Over Your Cities Grass Will Grow
Directed by Sophie FiennesAlive Mind/Kino Lorber DVD
A camera dollies down
bleak, rough-cut corridors punctuated by shafts of light from some upper world as eerie sonorities flood the soundtrack. Slabs of broken stone lie in tumble-down piles as muted screams ebb and surge. The effect is utterly alien. But the endless tracking shots reveal the occasional bare light bulb or twisted end of rebar, and a few may recognize the foreboding music as Ligeti, whose compositions once lent unearthly, elemental patina to another man-made construction-Stanley Kubrick's
2001: A Space Odyssey
.
This strange, expansive world came into being through the vision of German artist Anselm Kiefer, who spent more than 15 years transforming an abandoned factory complex in Barjac, in the south of France, into not just a workshop and showcase for his art, but multi-acre art itself. Director Sophie Fiennes paid him, and it, a visit for her 2010 documentary,
Over Your Cities Grass Will Grow
.
After opening with 20 minutes of wordless, depopulated travel around and through Kiefer's complex, Fiennes does put things into more human scale. She films Kiefer and his cadre of assistants working, a practice that ranges from studio intimate (Kiefer and his helpers working on one of his outsized, muted canvases-at one point covering it in a thick layer of ash) to construction-site broad (an assistant digging raw dirt out of a subterranean space with power equipment). She sits in on an interview with a visiting journalist that reveals little about Kiefer or his work, and that is perhaps the biggest enigma/drawback regarding
Over Your Cities
. Unpacking Kiefer's evolution from a painter with a distinctive vision to a creator of sculptural forms and, ultimately, the kind of immersive proto-ruins that constitute the site at Barjac would likely prove fascinating. Only late in the going do a few snatches of voice-over address his thoughts on his work of more than a decade, giving the film its title.

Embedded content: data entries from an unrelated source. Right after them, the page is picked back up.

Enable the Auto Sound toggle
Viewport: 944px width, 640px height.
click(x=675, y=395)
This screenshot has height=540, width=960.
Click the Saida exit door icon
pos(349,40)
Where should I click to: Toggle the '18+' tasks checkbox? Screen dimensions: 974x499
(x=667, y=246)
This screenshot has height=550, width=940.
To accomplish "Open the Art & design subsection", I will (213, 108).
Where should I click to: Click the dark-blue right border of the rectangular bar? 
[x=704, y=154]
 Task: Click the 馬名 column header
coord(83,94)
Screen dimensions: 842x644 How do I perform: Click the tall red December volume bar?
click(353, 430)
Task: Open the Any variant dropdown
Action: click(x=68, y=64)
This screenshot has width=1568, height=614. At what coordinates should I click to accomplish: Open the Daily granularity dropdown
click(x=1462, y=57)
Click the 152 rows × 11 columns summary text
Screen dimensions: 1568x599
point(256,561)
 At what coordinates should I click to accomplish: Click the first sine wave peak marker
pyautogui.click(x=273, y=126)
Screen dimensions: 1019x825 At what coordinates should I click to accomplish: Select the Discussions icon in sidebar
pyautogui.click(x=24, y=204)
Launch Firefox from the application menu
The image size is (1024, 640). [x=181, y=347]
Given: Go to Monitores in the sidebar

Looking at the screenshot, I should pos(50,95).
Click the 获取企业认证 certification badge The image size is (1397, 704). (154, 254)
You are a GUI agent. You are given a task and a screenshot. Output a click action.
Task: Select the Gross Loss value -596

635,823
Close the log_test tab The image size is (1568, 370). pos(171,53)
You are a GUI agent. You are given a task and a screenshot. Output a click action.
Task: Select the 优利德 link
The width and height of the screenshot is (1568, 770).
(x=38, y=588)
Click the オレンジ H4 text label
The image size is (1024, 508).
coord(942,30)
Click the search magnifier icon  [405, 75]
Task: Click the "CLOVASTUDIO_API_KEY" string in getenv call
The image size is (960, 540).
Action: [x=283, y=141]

If Fiennes does a poor job of providing context for Kiefer's project, her visual exploration proves mesmerizing nonetheless. While the artist uses many recognizably human tokens-giant books with pages of sheet lead, rough concrete-slab houses, NASA star maps-the overall effect of the Barjac site evokes the awe and terror of a planet that existed for millennia without us and will continue to revolve for millennia once there's no one left to ponder our feeble monuments.